**Activity:** Below are entries; copy exactly the lines from the one with "Instruction: Open the" through the one with "Given: Click the star rating next to 仮想化", both included, and leave out the rest.

**Material supplied:**
-- Opening Marker --

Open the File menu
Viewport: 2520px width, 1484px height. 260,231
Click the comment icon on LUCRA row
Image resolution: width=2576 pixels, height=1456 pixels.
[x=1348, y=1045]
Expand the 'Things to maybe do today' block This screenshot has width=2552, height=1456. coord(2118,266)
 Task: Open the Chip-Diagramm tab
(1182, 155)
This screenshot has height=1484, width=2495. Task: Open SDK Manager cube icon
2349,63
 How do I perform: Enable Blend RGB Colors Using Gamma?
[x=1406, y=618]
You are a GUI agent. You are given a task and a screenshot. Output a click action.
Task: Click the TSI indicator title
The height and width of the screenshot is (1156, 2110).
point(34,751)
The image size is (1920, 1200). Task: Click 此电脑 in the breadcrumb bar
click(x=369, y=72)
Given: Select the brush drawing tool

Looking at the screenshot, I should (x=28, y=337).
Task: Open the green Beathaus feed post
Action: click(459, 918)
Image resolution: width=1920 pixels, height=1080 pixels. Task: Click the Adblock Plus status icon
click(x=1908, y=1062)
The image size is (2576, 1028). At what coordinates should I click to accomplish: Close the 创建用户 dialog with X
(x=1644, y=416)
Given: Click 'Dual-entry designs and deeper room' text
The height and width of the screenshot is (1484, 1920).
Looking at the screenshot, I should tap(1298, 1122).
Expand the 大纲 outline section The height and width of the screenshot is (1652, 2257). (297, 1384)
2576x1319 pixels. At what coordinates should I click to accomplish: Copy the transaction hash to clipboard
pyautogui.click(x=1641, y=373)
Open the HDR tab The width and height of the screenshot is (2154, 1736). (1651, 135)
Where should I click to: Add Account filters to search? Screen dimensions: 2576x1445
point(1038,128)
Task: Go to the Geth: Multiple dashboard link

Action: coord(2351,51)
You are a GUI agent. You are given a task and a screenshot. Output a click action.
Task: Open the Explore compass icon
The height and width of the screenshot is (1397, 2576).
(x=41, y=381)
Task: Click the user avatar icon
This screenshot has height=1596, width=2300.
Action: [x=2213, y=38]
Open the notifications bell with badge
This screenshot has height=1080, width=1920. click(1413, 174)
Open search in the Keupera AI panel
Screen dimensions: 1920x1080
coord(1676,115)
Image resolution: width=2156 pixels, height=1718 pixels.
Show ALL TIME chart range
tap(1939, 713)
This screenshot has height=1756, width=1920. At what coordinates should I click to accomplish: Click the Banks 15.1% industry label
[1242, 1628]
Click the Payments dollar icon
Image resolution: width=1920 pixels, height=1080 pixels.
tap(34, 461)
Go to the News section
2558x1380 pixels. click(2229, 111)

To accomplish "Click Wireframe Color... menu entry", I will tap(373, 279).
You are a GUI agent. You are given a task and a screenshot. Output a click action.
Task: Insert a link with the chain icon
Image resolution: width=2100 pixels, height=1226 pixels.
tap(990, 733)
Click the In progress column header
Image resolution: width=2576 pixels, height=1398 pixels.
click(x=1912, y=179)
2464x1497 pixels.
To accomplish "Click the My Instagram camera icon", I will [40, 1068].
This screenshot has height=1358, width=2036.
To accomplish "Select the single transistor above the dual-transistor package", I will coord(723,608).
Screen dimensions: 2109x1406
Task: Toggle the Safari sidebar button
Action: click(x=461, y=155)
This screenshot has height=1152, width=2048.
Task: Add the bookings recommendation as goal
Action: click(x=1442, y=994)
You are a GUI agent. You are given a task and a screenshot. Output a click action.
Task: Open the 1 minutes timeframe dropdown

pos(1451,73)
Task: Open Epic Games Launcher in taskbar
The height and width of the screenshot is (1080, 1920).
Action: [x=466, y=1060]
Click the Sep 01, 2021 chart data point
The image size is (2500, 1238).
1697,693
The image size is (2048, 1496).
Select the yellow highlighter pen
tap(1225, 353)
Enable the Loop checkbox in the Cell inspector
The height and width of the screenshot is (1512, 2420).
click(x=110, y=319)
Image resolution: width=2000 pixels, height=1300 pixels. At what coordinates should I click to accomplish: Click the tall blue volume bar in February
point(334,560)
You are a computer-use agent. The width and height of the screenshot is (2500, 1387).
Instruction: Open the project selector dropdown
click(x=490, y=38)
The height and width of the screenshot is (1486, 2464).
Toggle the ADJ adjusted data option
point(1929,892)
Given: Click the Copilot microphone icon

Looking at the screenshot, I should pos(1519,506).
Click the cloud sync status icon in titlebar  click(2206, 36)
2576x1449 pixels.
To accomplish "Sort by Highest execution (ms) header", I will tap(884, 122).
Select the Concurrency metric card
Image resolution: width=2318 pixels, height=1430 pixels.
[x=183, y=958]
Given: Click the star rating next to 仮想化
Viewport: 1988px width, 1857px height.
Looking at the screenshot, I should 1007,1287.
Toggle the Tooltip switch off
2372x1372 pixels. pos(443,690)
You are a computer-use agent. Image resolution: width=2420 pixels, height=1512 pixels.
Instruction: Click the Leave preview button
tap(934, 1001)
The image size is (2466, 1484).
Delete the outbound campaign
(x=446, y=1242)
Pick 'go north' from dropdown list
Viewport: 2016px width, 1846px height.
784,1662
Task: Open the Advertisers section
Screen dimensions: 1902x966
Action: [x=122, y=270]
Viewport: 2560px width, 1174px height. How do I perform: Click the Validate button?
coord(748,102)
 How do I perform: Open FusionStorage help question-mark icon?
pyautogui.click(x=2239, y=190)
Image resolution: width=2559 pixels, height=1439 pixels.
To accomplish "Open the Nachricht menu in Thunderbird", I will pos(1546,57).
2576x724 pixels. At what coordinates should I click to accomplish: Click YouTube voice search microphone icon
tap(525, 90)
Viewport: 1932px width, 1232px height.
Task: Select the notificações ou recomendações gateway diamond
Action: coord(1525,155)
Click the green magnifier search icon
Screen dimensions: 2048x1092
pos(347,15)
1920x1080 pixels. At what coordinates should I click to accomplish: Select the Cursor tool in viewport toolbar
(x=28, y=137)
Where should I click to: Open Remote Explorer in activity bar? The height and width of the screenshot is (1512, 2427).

-- Closing Marker --

**Final answer:**
Instruction: Open the project selector dropdown
click(x=490, y=38)
The height and width of the screenshot is (1486, 2464).
Toggle the ADJ adjusted data option
point(1929,892)
Given: Click the Copilot microphone icon

Looking at the screenshot, I should pos(1519,506).
Click the cloud sync status icon in titlebar  click(2206, 36)
2576x1449 pixels.
To accomplish "Sort by Highest execution (ms) header", I will tap(884, 122).
Select the Concurrency metric card
Image resolution: width=2318 pixels, height=1430 pixels.
[x=183, y=958]
Given: Click the star rating next to 仮想化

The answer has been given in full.